**EXERCISE PROMPT**
Go to the line with "Where should I click to: Open" in the entries below and write out every line from there through the line with "to the Dynamics", exactly and without pictures.

**RECORDS SUPPLIED**
******************************

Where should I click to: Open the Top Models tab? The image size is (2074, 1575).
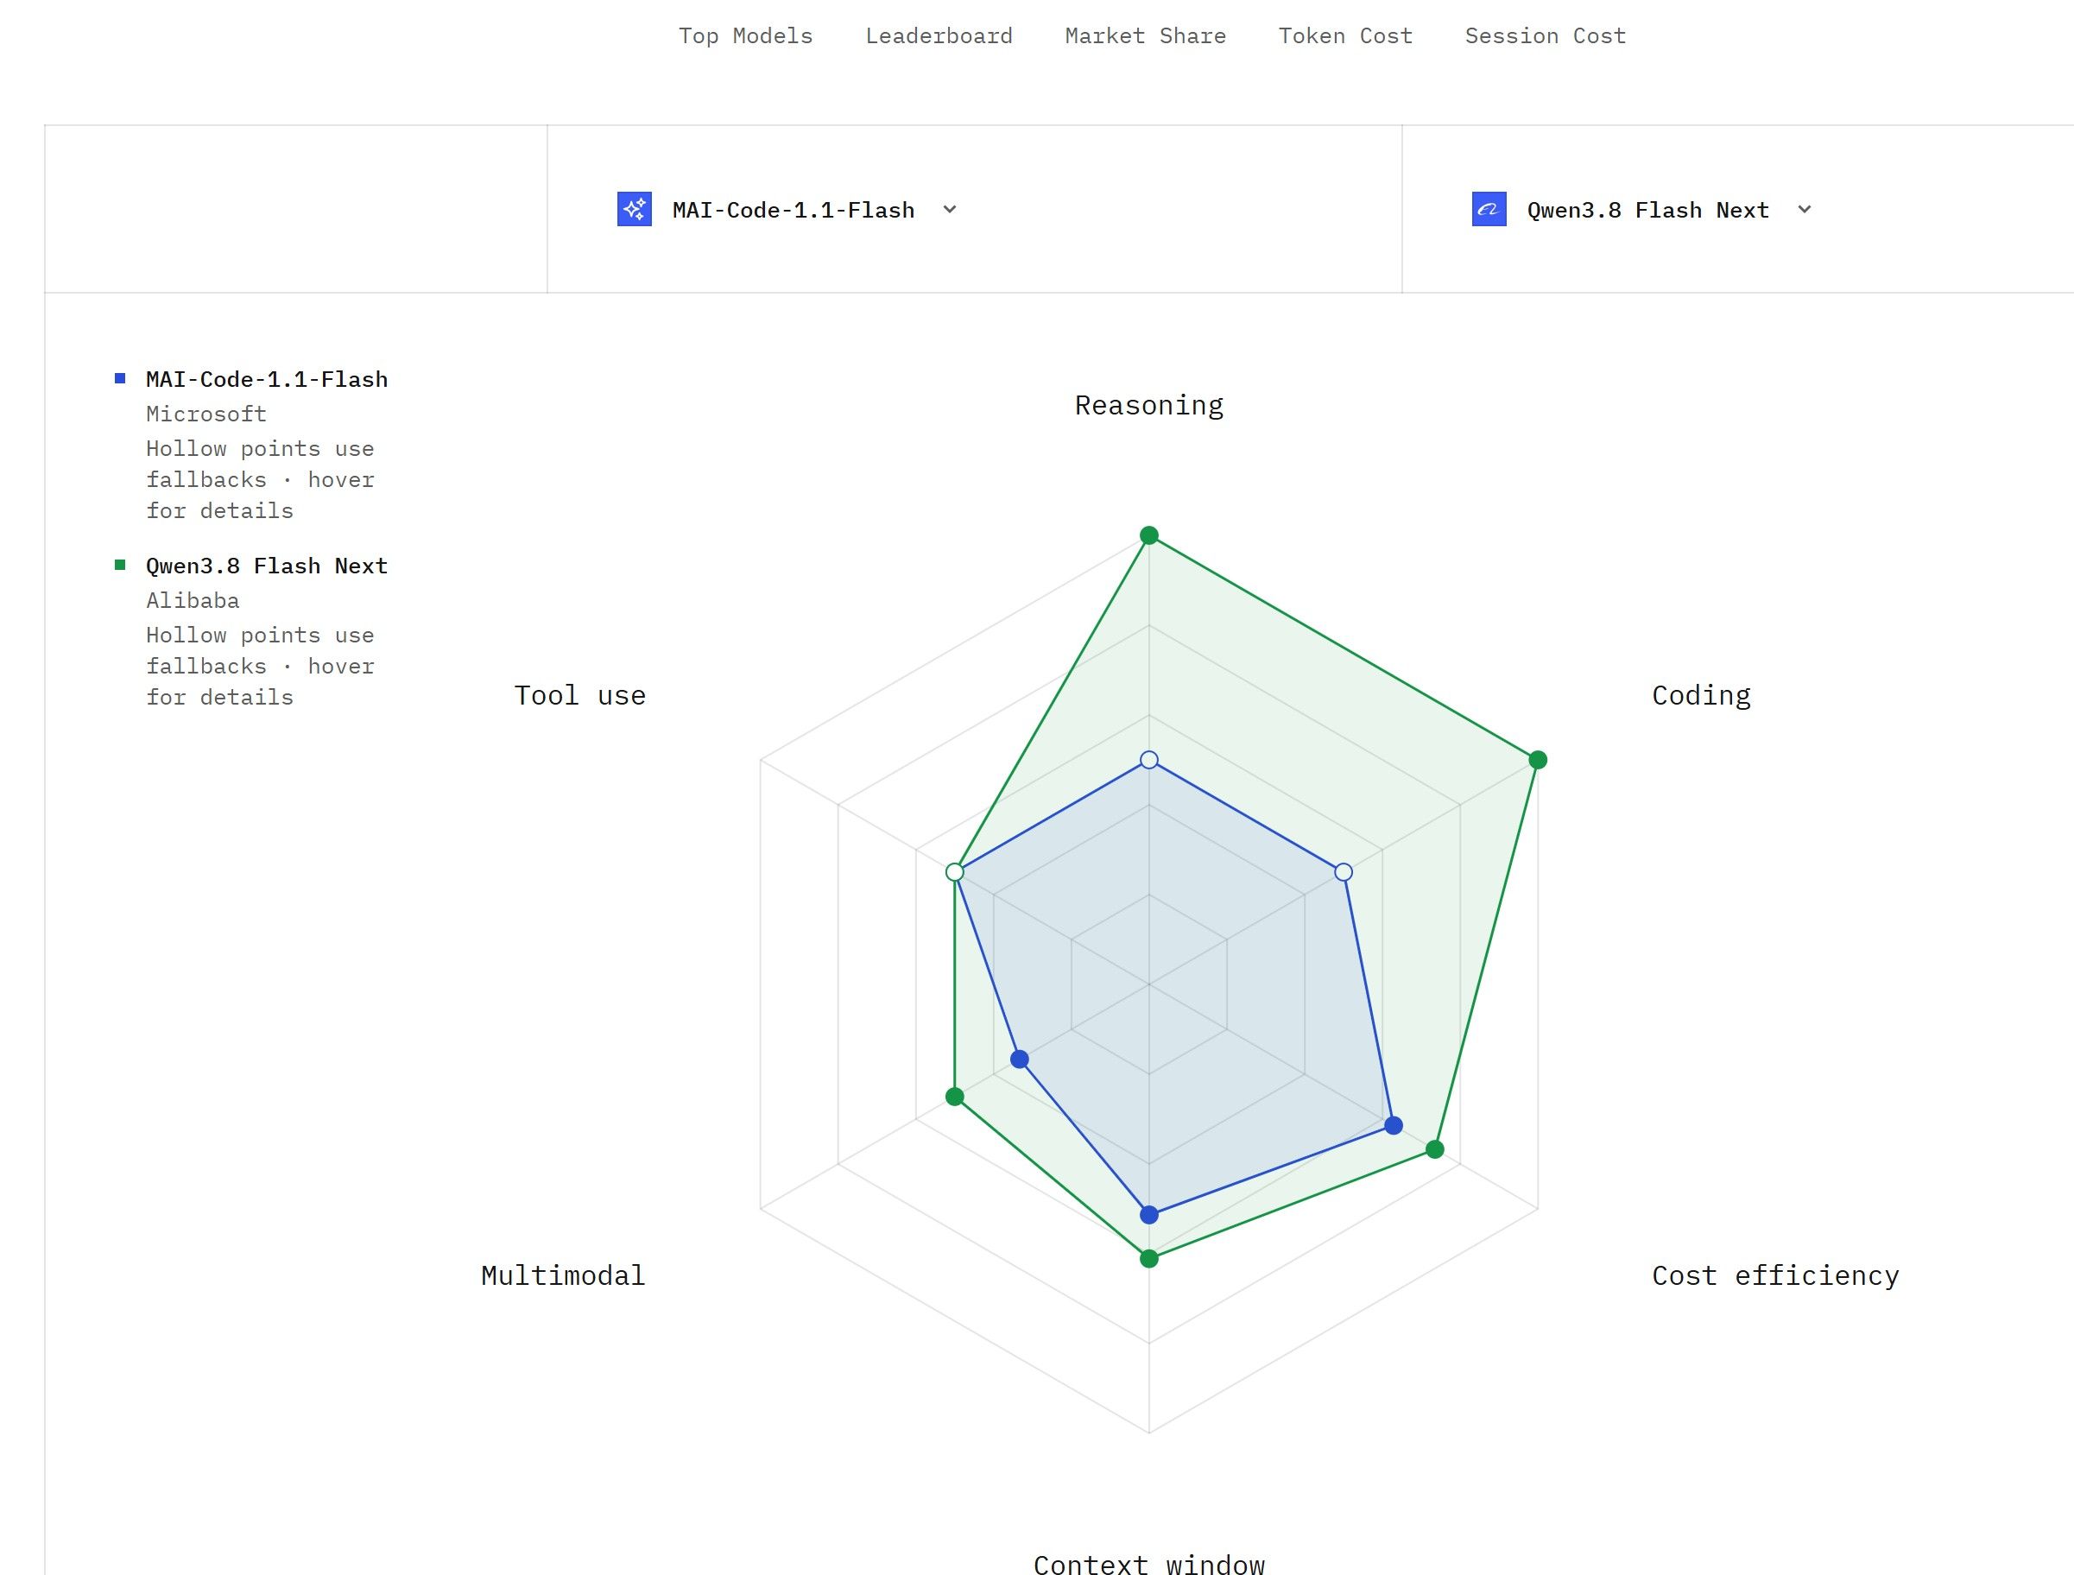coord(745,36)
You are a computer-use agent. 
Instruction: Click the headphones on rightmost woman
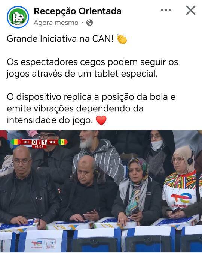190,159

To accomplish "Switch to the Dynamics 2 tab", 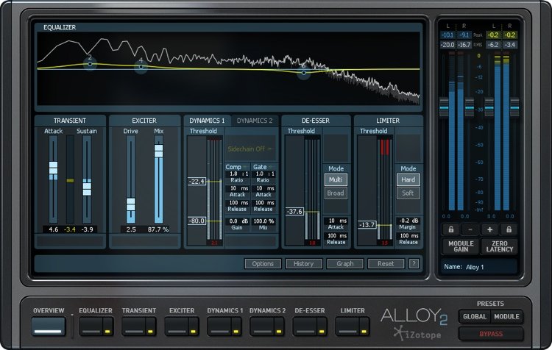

******************************

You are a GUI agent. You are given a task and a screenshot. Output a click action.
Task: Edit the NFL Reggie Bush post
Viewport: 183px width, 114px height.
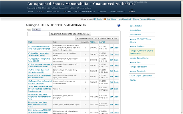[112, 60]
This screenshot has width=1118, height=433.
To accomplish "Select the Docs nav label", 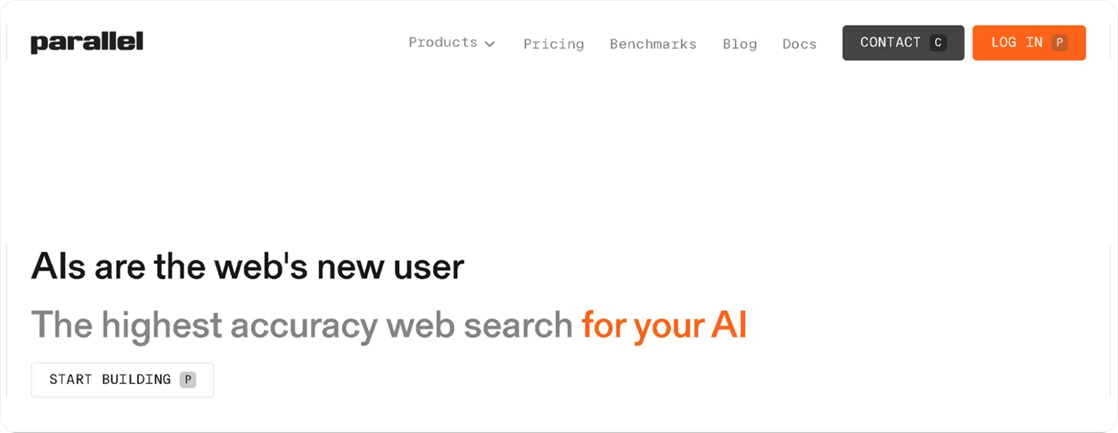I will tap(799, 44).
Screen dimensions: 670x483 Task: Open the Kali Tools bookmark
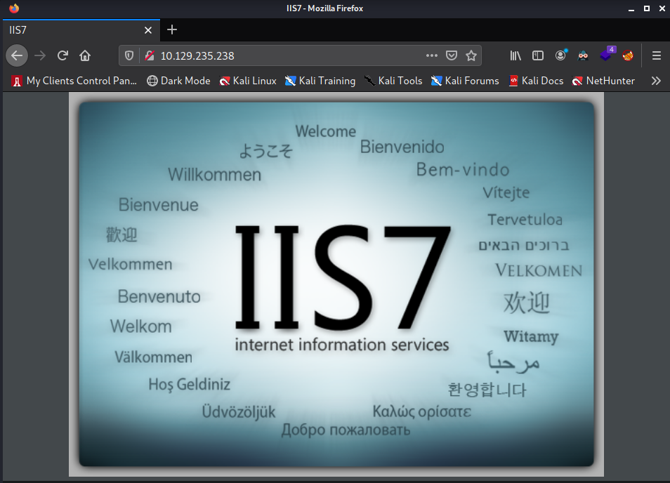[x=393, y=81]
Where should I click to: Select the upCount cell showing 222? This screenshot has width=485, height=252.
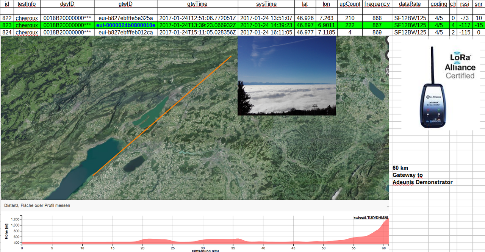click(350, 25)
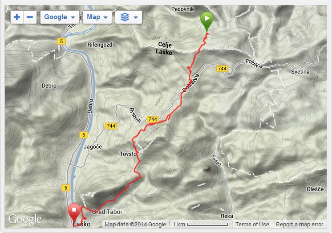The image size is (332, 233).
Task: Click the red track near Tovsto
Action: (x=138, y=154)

******************************

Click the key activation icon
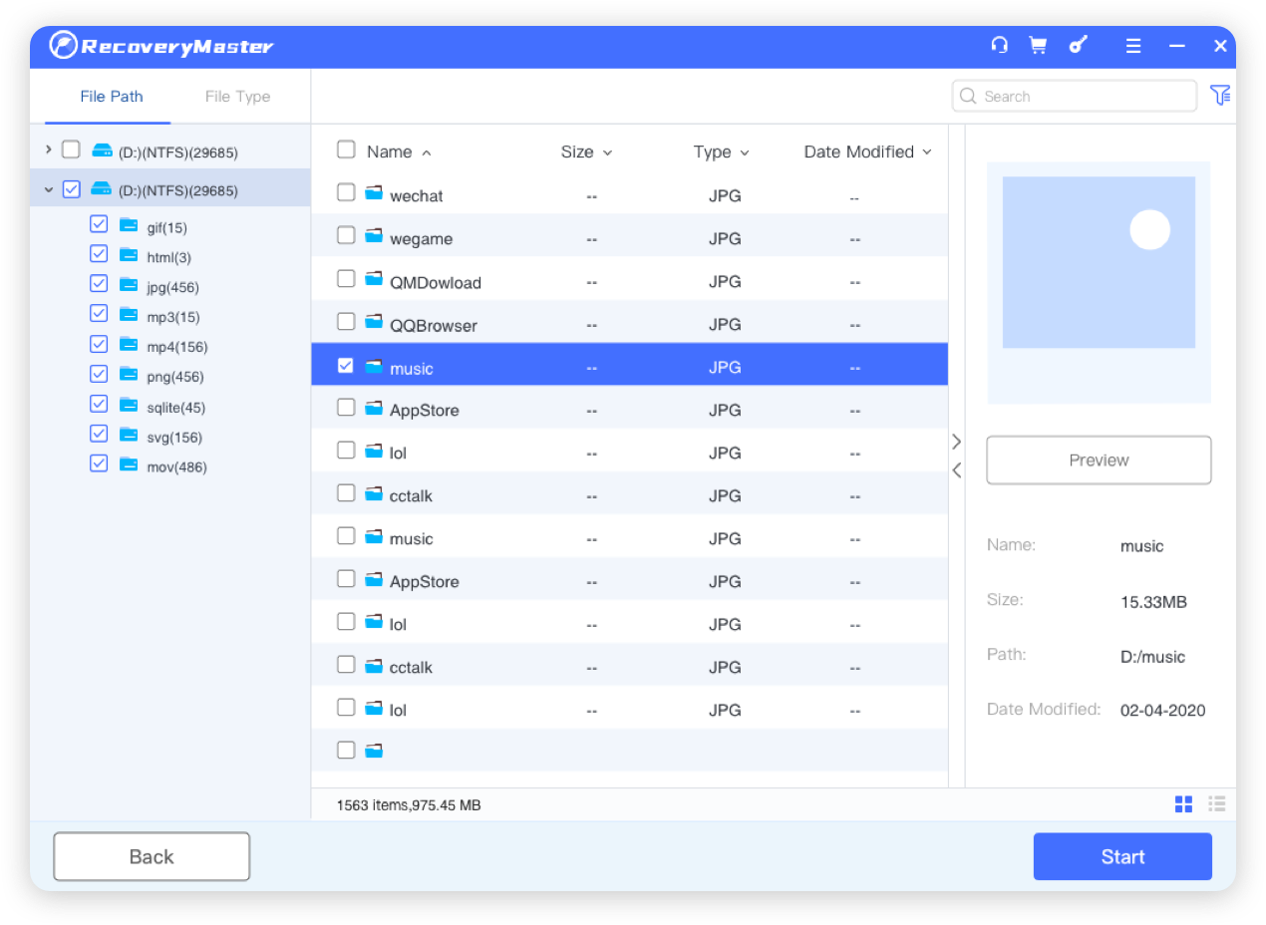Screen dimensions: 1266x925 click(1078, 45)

******************************

**FINISHED EXERCISE**
Where should I click to: Open the Top Models tab? The image size is (2074, 1575).
coord(745,36)
You are a computer-use agent. 
Instruction: Click the headphones on rightmost woman
190,159

To accomplish "Switch to the Dynamics 2 tab", 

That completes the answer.